— Это мисс Климпсон. Бог знает, как она здесь оказалась. Думаю, с ней все обошлось благополучно, хотя досталось ей неслабо, — взволнованно ответил Уимзи, бережно промокая кровь на голове мисс Климпсон.

В этот момент раненая открыла глаза и едва слышным голосом выдохнула:

— Помогите!.. Шприц… не надо… О! — Она вяло отмахнулась, но тут увидела перед собой встревоженное лицо Уимзи. — О господи! — воскликнула она. — Лорд Питер, какая жалость. Вы получили мое письмо? Все хорошо?.. О боже, в каком я виде! Я… эта женщина…
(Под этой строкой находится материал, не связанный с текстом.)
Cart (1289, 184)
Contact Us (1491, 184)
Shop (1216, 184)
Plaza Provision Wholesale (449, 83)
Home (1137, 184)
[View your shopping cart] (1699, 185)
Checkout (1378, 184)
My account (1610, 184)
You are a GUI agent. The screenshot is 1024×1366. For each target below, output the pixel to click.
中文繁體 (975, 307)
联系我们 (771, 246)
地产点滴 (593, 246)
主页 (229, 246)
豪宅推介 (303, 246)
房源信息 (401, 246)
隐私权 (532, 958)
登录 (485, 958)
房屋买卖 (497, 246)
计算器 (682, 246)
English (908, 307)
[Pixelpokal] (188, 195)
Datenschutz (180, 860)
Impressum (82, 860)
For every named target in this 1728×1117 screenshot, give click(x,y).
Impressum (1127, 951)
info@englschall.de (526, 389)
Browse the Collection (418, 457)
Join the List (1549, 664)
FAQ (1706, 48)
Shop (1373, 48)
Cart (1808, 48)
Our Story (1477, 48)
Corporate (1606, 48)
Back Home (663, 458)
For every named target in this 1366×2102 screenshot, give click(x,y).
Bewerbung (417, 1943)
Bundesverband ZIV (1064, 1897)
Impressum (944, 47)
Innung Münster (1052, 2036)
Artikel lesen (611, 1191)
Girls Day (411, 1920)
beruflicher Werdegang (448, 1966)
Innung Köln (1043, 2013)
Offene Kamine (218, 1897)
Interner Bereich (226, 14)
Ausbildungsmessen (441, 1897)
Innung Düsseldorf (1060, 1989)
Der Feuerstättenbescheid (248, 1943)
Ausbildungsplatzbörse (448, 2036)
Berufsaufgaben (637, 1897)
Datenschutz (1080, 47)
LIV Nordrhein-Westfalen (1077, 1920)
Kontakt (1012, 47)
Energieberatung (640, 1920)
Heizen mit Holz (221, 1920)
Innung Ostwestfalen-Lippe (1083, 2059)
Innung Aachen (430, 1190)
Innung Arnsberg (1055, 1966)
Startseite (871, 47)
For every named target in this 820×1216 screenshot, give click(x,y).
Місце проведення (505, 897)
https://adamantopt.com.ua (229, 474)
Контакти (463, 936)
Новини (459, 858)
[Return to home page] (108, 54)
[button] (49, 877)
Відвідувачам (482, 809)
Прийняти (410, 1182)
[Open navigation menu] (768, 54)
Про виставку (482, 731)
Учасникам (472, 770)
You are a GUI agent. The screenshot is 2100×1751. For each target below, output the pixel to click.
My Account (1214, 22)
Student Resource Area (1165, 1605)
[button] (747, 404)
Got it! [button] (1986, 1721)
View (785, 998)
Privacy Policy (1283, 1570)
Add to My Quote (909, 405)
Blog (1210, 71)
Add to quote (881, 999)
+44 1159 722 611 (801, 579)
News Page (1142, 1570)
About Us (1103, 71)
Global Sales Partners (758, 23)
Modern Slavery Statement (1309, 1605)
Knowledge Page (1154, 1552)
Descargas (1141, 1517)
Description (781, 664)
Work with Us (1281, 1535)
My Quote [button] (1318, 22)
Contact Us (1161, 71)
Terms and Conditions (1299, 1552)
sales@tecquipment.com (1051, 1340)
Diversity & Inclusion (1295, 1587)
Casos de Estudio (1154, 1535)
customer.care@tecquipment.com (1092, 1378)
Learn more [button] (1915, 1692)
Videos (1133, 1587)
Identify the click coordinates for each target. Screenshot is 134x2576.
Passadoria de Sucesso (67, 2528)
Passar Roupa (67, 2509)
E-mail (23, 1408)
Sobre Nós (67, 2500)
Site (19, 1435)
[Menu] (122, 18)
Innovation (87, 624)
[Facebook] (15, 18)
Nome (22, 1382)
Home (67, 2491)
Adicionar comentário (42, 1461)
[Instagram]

— Не волнуйтесь, мисс Климпсон, — с большим облегчением произнес Уимзи, — все в порядке, вам сейчас вредно разговаривать. Вы все расскажете нам позже.

— А что там насчет шприца? — поинтересовался Паркер, полностью сосредоточенный на расследовании.

— Она держала в руке шприц, — задыхаясь, ответила мисс Климпсон, пытаясь сесть и шаря рукой по постели. — Думаю, я потеряла сознание… мы так боролись… а потом что-то ударило меня по голове. И я увидела, как она приближается ко мне со шприцем. Я выбила его у нее из рук, а что было дальше — не помню. Однако я, оказывается, невероятно живуча, — добавила она радостно. — Мой дорогой отец всегда говорил: «Климпсонов так просто не убьешь!»

Паркер обшаривал пол.

— Вот он! — наконец воскликнул инспектор, поднимая шприц.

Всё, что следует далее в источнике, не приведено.